**Короткая задача 1**
Перепишите из отрывка текста точный фрагмент, начиная со слов "Однако возможность восстановить" и заканчивая словами "для своих мыслей.".
**Короткая задача 2**
Какое издательство и город указаны в отрывке текста для романа Максима Кантора «Учебник рисования»?

**Отрывок текста**
Так «Опричник» – это лингвистическая фантастика? Едва ли, описывая нового Сорокина, следует фокусировать внимание на теме «Сорокин и язык»; похоже, сам язык больше не вызывает у Сорокина прилива крови к пещеристым телам. Цель «изящной словесности» теперь – щекотка, комический эффект, а смешит (прояснилась банальная истина) не сам язык, а люди, которые его регулируют; и Сорокин, про которого раньше полагалось сказать, что он «демонстрирует тоталитарную природу языка», теперь, сменив шлем на пенсионерскую панаму, демонстрирует разве что человеческую глупость – да, глупость своих соотечественников, с их потешной склонностью к тоталитарной форме самоорганизации; это люди – источник абсурдного и комического. «День опричника» есть отменная комедия – веселая история с сюжетом, остроумно высмеивающим человеческие слабости наших современников; другими словами, – беззубая, верноподданническая карикатурка на власть.

Трудно, однако, сказать, долго ли еще Сорокин продержится на своих комедиях. Ведь знает же, не может не знать: втыкать можно токмо один раз.

РАЗДЕЛ V

Максим Кантор. Учебник рисования

«ОГИ», Москва

Странно, каким образом этот роман – настоящий собор: огромный, почти необъятный, многоярусный и богато убранный – выстроил один человек, и притом за относительно короткий промежуток времени. Еще страннее то, что, хотя по нему можно водить экскурсии, в принципе, он совершенно не нуждается в посредниках между собой и читателями. Как смысл готического собора в целом понятен любому прихожанину, так и канторовский роман не нужно «растолковывать». Он затейливо сконструирован, но в нем нет темных мест. Даже самые сложные темы – такие как философия истории – проговариваются и проигрываются в сценах множество раз, иллюстрируются простыми примерами и не вызывают затруднений. Достаточно просто прочитать этот «Учебник»; о том, про что роман, в сущности, может получить довольно четкое представление всякий, кто ознакомился с первой и последней главами; там очень внятно объясняется, что хочет сказать автор.

Однако возможность восстановить общий смысл романа по малому фрагменту обеспечена всем телом Романа. Эта прозрачность, ясность и простота достигнута за счет колоссального труда, способности автора к длинному дыханию, его настойчивого желания выстроить идеальную систему жизнеобеспечения для своих мыслей.

Именно поэтому нам показалось любопытным подробно воспроизвести ход рассуждений Максима Кантора и рассказать о некоторых его техниках – не для того, чтобы предоставить читателю-торопыге «выжимку», а чтобы продемонстрировать, за счет чего это громоздкое сооружение производит впечатление такого ажурного, пропорционального и гармоничного.

**Материал**
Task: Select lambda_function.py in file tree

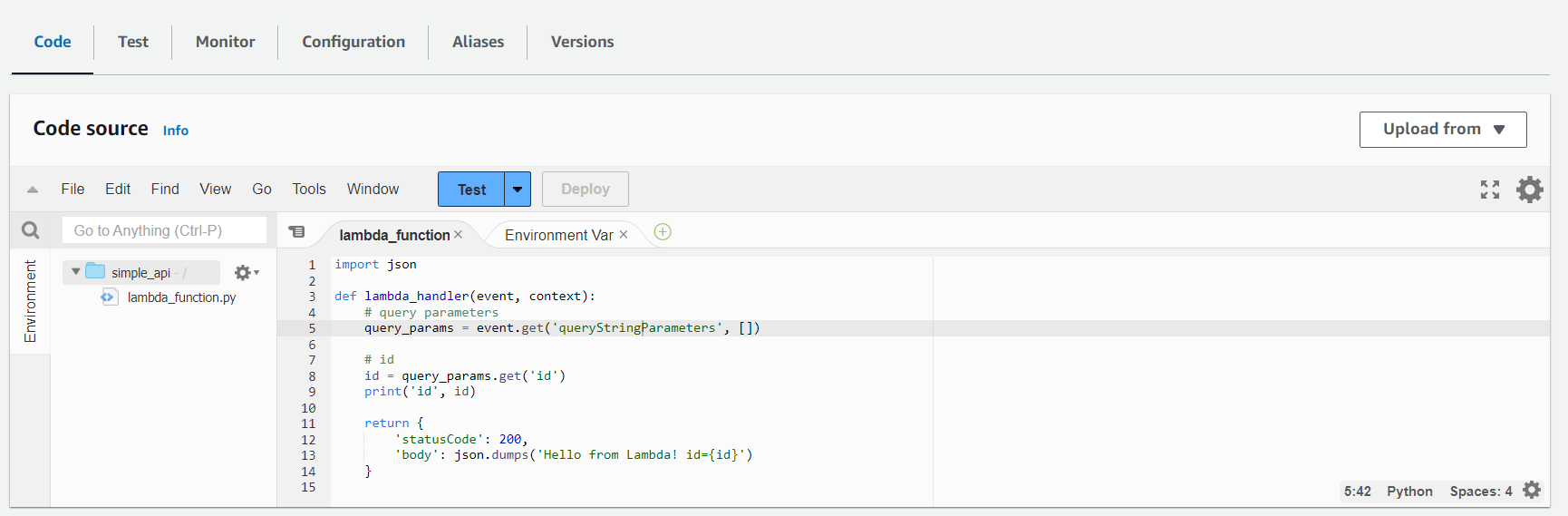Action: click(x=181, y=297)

--

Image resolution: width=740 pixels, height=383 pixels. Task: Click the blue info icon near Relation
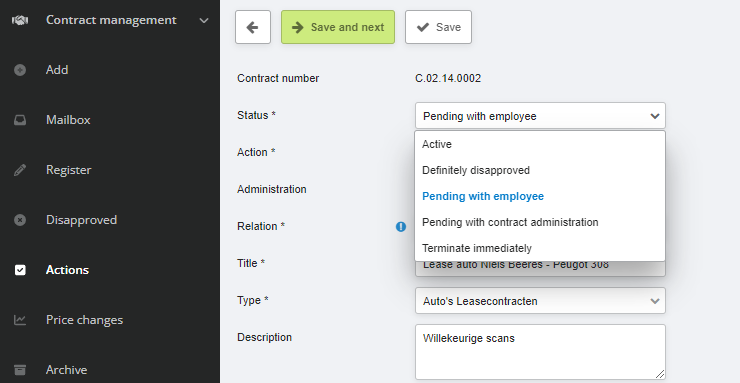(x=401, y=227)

**Ответ к заданию 1**
Однако возможность восстановить общий смысл романа по малому фрагменту обеспечена всем телом Романа. Эта прозрачность, ясность и простота достигнута за счет колоссального труда, способности автора к длинному дыханию, его настойчивого желания выстроить идеальную систему жизнеобеспечения для своих мыслей.

**Ответ к заданию 2**
«ОГИ», Москва.